_Daten zur Übung:_
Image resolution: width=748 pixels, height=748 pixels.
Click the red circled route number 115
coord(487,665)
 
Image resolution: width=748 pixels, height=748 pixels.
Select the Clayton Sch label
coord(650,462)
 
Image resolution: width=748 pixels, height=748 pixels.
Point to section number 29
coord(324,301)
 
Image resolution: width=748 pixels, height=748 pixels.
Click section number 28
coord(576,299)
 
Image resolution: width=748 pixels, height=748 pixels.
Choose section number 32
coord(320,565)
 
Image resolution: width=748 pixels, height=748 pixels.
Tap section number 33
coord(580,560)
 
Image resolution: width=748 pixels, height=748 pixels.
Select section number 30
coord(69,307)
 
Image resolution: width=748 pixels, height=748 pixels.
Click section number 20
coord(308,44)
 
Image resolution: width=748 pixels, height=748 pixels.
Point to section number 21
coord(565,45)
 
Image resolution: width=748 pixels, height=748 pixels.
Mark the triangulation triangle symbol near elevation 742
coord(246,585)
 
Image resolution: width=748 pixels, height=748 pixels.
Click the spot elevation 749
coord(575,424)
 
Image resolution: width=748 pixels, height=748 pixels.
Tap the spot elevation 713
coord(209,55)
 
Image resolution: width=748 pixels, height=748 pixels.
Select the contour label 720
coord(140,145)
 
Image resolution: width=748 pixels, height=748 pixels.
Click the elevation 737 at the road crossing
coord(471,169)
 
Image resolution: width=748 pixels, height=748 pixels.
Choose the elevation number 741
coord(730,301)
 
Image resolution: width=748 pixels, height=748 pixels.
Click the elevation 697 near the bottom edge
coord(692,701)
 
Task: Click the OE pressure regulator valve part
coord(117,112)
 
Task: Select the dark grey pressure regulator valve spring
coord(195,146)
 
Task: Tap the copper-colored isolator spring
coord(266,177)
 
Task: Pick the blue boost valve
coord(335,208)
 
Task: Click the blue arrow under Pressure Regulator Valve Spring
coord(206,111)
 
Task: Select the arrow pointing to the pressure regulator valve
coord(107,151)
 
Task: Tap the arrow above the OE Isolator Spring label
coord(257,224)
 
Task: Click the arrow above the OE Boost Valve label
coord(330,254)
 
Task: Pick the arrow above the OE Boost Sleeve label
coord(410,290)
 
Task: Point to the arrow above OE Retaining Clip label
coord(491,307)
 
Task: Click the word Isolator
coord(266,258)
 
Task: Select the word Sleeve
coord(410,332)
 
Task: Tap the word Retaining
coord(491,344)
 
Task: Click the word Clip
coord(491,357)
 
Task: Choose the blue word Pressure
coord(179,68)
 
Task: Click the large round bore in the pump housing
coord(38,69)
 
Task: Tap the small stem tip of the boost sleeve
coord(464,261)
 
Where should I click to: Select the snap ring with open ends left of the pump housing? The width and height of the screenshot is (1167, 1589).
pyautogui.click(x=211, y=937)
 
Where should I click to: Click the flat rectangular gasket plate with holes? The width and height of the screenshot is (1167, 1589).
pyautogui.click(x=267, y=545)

_Deine Aufgabe:_
Gib bitte alle Zeilen zwischen der Zeile mit „Task: Tap the word Retaining“ und dem Ende der Daten, beide eingeschlossen, vollständig wieder. Multipliziere dabei jede Koordinate in den Antworten mit 0,55 und runde auf ganze Zahlen, wobei Hälften aufgerundet werden.

_Erledigte Aufgabe:_
Task: Tap the word Retaining
coord(270,189)
 
Task: Click the word Clip
coord(270,196)
 
Task: Choose the blue word Pressure
coord(98,37)
 
Task: Click the large round bore in the pump housing
coord(21,38)
 
Task: Tap the small stem tip of the boost sleeve
coord(255,144)
 
Where should I click to: Select the snap ring with open ends left of the pump housing? The width and height of the screenshot is (1167, 1589).
pyautogui.click(x=116, y=515)
 
Where should I click to: Click the flat rectangular gasket plate with holes? The width and height of the screenshot is (1167, 1589).
pyautogui.click(x=147, y=300)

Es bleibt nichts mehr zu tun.